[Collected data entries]
--------
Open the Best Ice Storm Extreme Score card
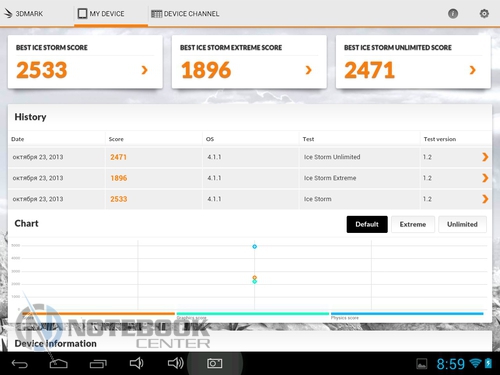 [x=249, y=62]
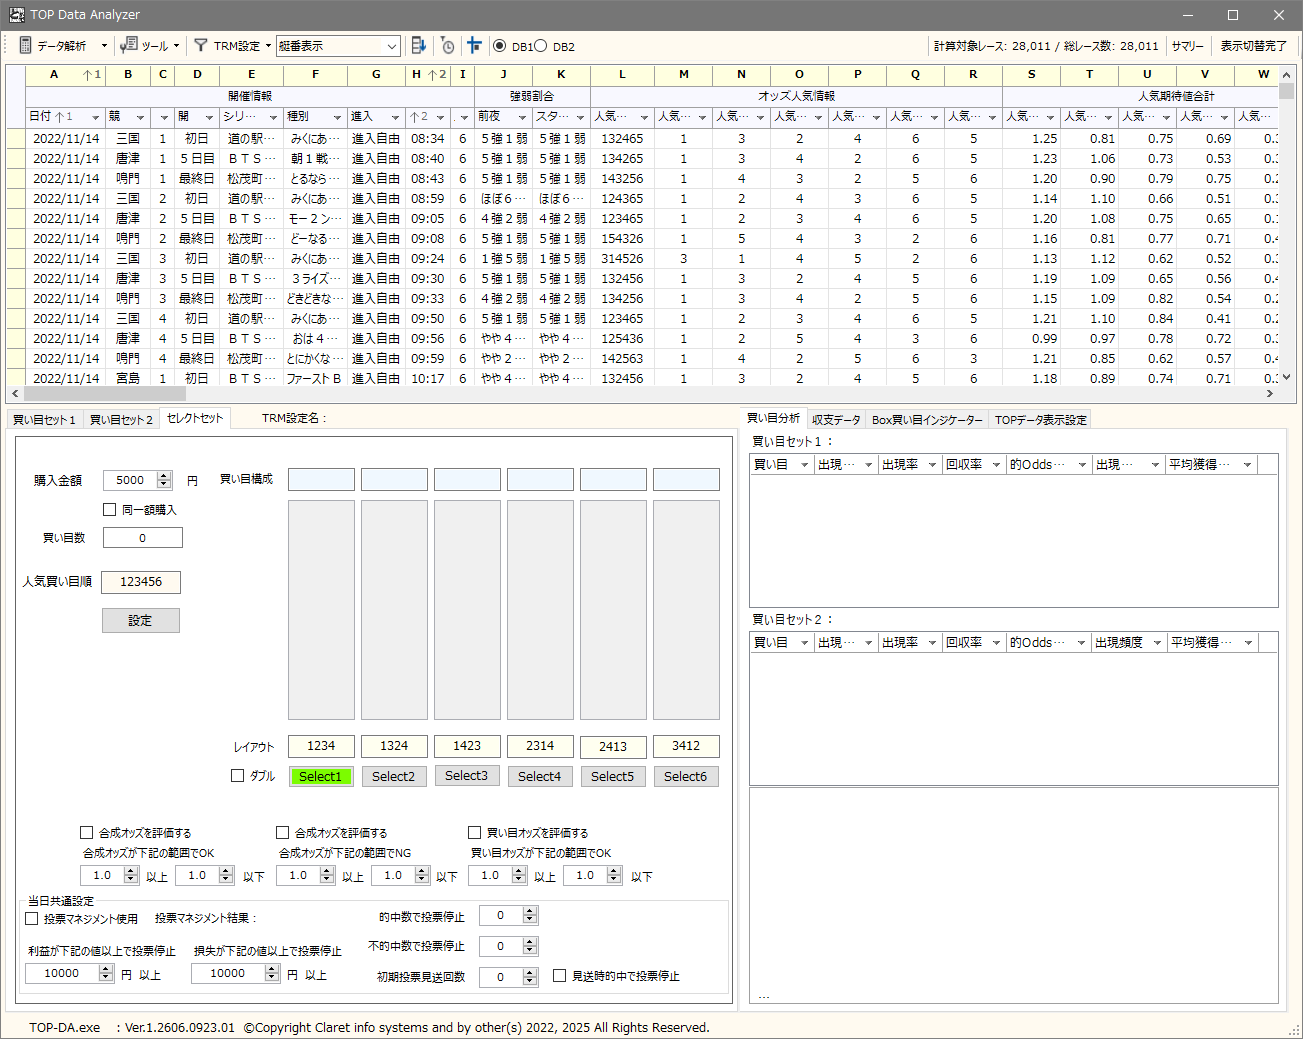Click the TRM設定 funnel filter icon
Viewport: 1303px width, 1039px height.
coord(201,46)
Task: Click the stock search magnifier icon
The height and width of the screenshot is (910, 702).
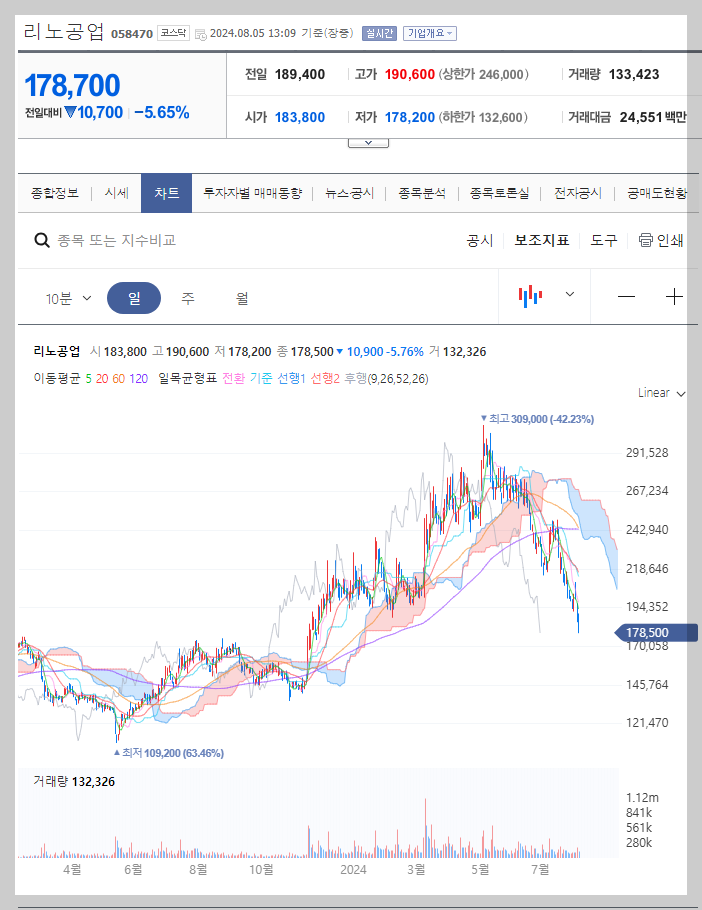Action: (41, 240)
--------
• [GOAL OF THE EXERCISE]: The entries above, without their pictures, should be written out exactly.

• [EXERCISE RESPONSE]:
Open the Best Ice Storm Extreme Score card
 [x=249, y=62]
Click the TRM設定 funnel filter icon
Viewport: 1303px width, 1039px height.
coord(201,46)
Task: Click the stock search magnifier icon
The height and width of the screenshot is (910, 702).
Action: (41, 240)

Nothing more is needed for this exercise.